• What is required
Which lines run from the line with "Viewport: 1200px width, 900px height." to the end of the entries? Write out exactly those, leaving out the pictures.

* * *

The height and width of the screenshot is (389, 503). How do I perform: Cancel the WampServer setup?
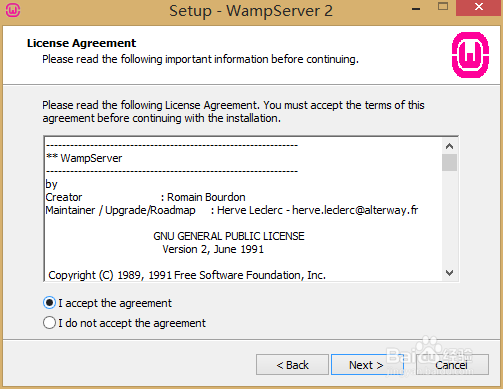[452, 365]
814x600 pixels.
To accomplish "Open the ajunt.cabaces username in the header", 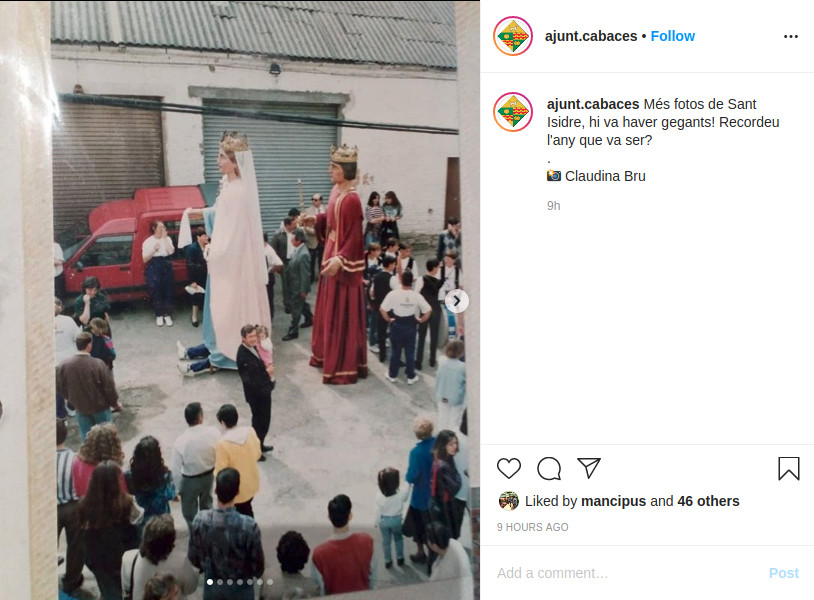I will [x=591, y=36].
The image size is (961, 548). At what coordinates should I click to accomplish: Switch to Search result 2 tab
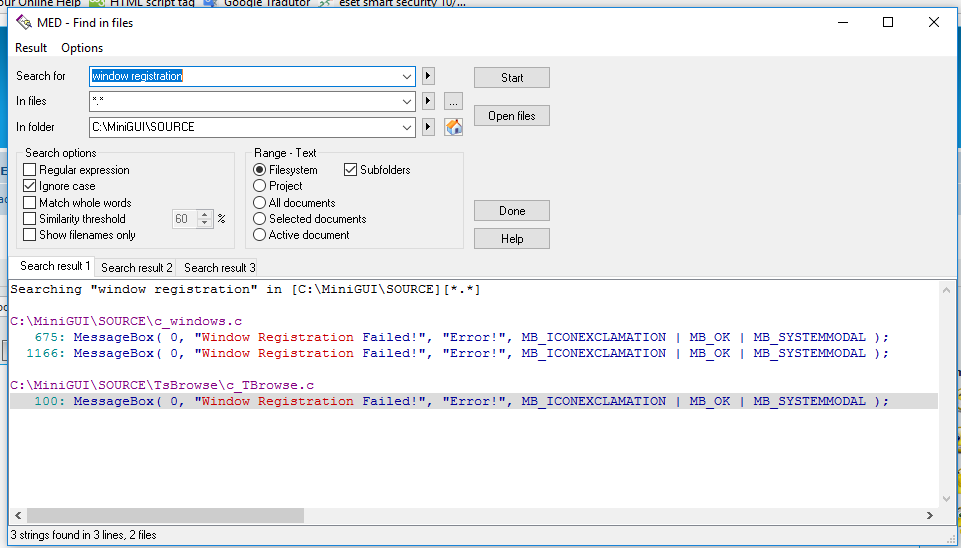[x=137, y=267]
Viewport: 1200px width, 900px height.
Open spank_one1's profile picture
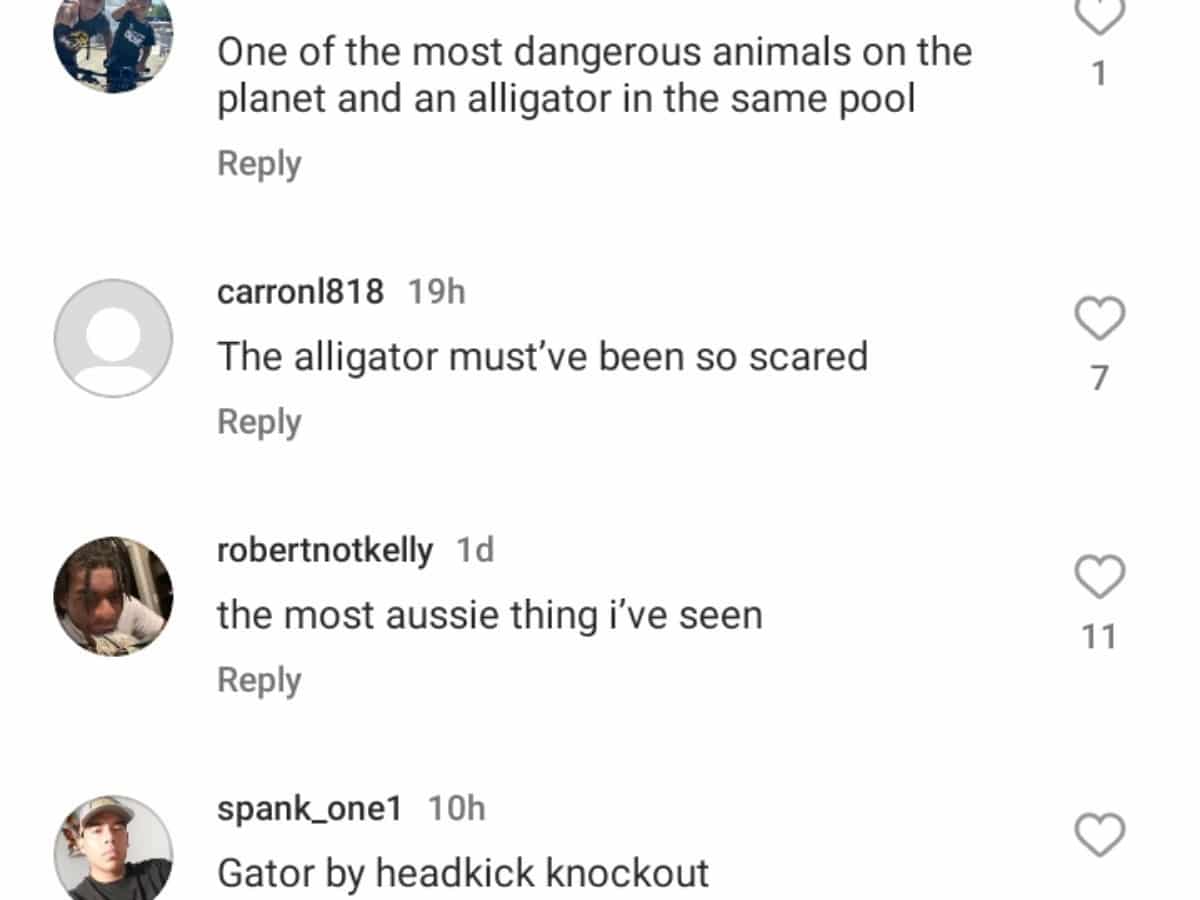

* * *

• Response
Viewport: 1200px width, 900px height.
Open spank_one1's profile picture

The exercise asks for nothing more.